Brea asserts, the Rwandan leadership governs well but the country is not democratic. Yet, Brea herself candidly admits that democracy is not a “one-size-fits-all solution.” She definitely knows that she cannot contest the fact that Rwanda is on top when it comes to giving a voice to the voiceless and the vulnerable.
From that premise alone, Rwandans have reason to see a bright future where gloom is predicted.
Rwandans can question and criticise when there is need, and to say they cannot have democracy because they “have no experience or concept of it” is to wallow in the kind of racism that Dimmock spews on his blog pages. Interestingly, it goes against the grain of what Jennifer says a few lines after: that “societies have a way of developing or selecting political systems that work for them…”
So, if Brea knows that, why does she come with preconceived yardsticks against which to measure the Rwandan democracy?
Why don’t you sit down and take notes, like a good student, so that in the end she can see what the people have “developed and selected?”
And for Brea’s information, the “One Rwanda” song is neither rhetoric nor a policy: it is a fact.
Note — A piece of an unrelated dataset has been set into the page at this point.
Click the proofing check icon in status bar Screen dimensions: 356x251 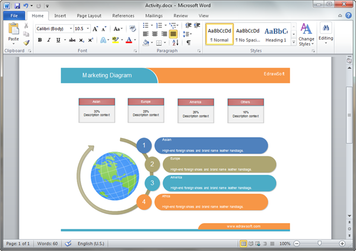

When President Paul Kagame talks about Rwandans being one, he is articulating a fact that every Rwandan knew but was not allowed to appreciate until the Rwandan Patriotic Front came on the scene.
It is in this context that Rwandans of all shades are burying their past (of course, not without drawing lessons from it), and taking up the gauntlet to acquire and fortify the necessary skills to build their country and haul it out of the shame of division and poverty. To talk of a Rwandan dominating another is to reduce Rwandans to nincompoops who take pleasure in cutting the branch that they are sitting on!